Par contre, lorsque Pascal Laudelout avait parlé de la bonne santé de son élevage, il avait tout bon ! D’après Diversiferm, les taux cellulaires sont exceptionnellement bas. « Nous nous sommes interrogés sur ce résultat. Finalement, on voit que ceux-ci ont fortement été impactés par l’arrêt du maïs au profit du foin séché », ajoute Adélise Lefevre. Ce bon score a permis aux éleveurs de ne plus devoir réformer les vaches pour des problèmes de santé mammaire. La longévité de leurs animaux a augmenté : les vaches réalisent en moyenne 3 lactations contre 2 auparavant !
Autre avantage de ce système ? « La pratique du foin en grange permet de limiter le risque de contamination aux butyriques. Tout d’abord, il n’y a pas de phénomène de fermentation, comme dans l’ensilage. Puis, l’herbe atteint un certain taux de matière sèche, et donc la terre n’adhère plus facilement au fourrage », commente la spécialiste de Diversiferm. Ainsi, les défauts de fabrication pour les fromages affinés sont rares et de faible gravité.
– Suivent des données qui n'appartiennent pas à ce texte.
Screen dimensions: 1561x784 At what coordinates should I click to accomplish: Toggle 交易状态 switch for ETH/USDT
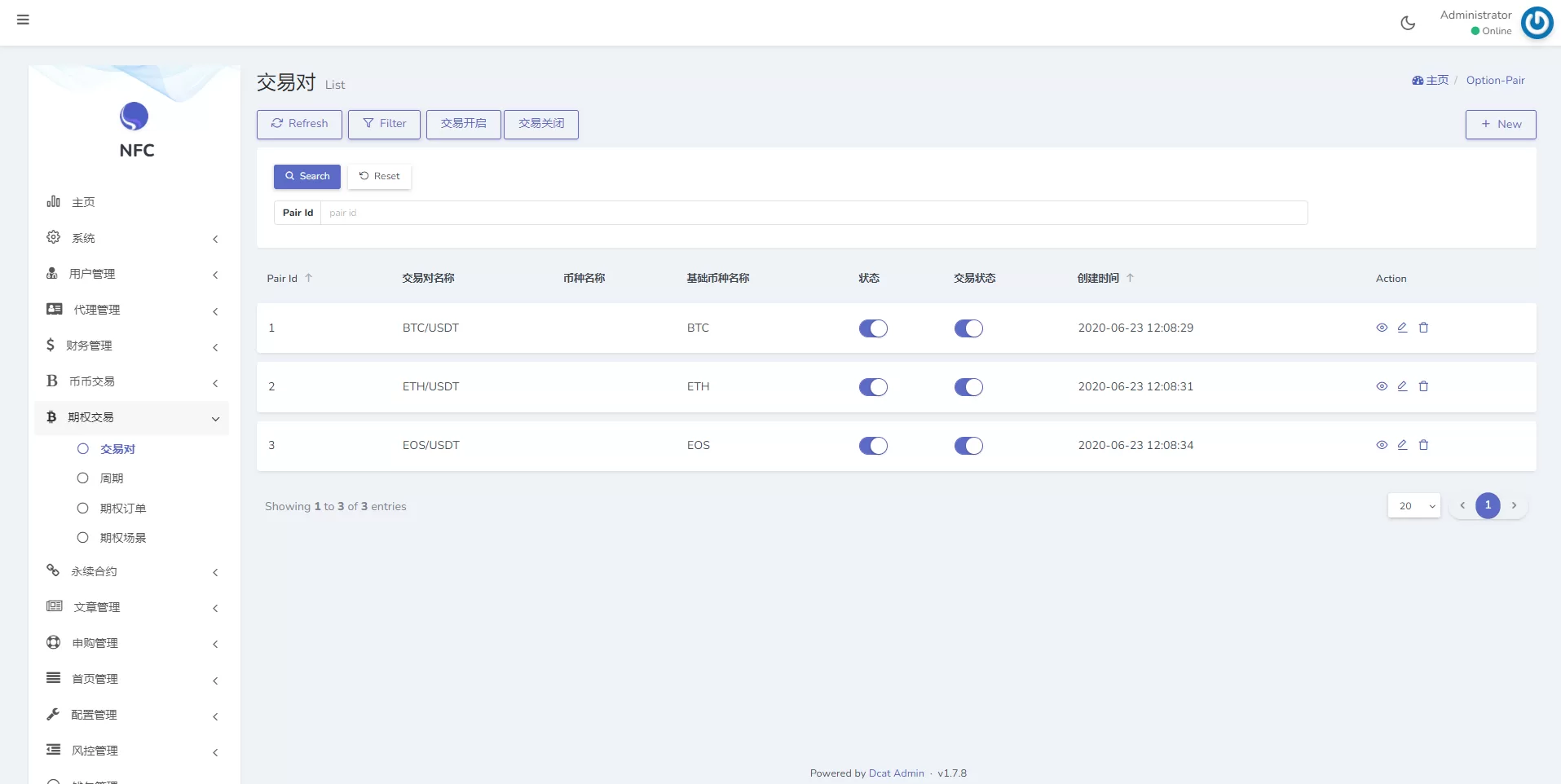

Concernant la Listeria, même topo, ce fourrage diminue le risque de contamination et garantit la qualité sanitaire du lait.
Bref, en acceptant de passer leur établissement à la loupe, Pascal Laudelout et Hélène Decourty ont pu prendre de la hauteur concernant leurs pratiques et constater que finalement leur séchoir à foin était bel et bien à la hauteur de leurs attentes.